Competition between tubular network morphologies in diblock copolymer/homopolymer blends

Binary blends (BBs) of diblock copolymer (BCP)/homopolymer (HP) have been shown to be a more accessible way of attaining complex morphologies like Double Gyroid (Ia3d), Double Diamond (Pn3m), and Double Primitive (Im3m) over a wider compositional window. However, these phase assignments have involved either Transmission Electron Microscopy (TEM) projections (real space) that are hard to distinguish, or small angle x-ray scattering (SAXS) (reciprocal space) which are also equivocal. BBs of poly(styrene)-b-poly(isoprene) and (polystyrene)-b-poly(butadiene) (PS-b-PX) (X = PI/PB) with the respective low Tg PI or PB homopolymers (HP) were solution cast and annealed (125 C, 1 week). The HP component can occupy either the minority (channels) or majority (matrix) domains and act as wet or dry brush additives depending on the HP chain length relative to the respective block length.
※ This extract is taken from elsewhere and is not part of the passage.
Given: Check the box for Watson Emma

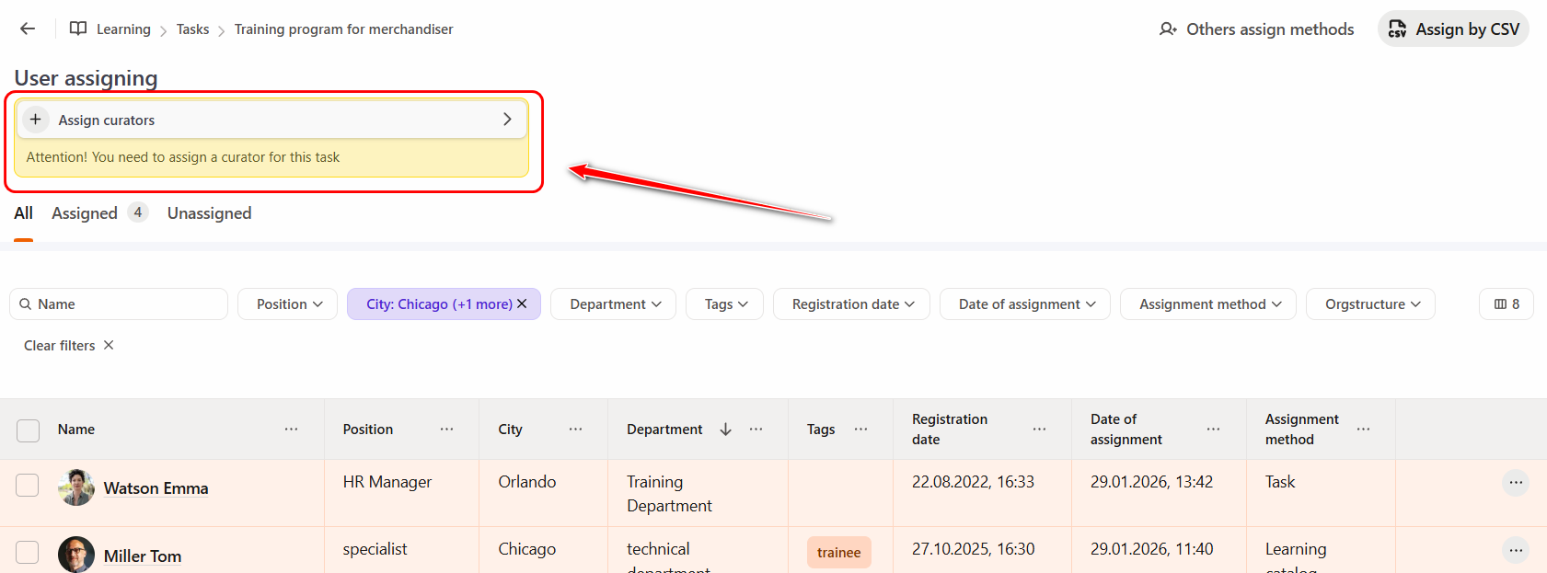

Real space Slice and View Scanning Electron Microscopy (SVSEM) tomography, reciprocal space 3D Fast Fourier Transform (FFT) and microfocus synchrotron SAXS are employed to unambiguously determine the tubular network structures. Experimental analysis is compared to newly computed SCFT calculations of BBs which aim to correlate thermodynamic shifts in network stability to sub-domain geometric features, including molecular packing of the BCP “host” morphology and spatial localization of the HP “guest” within it.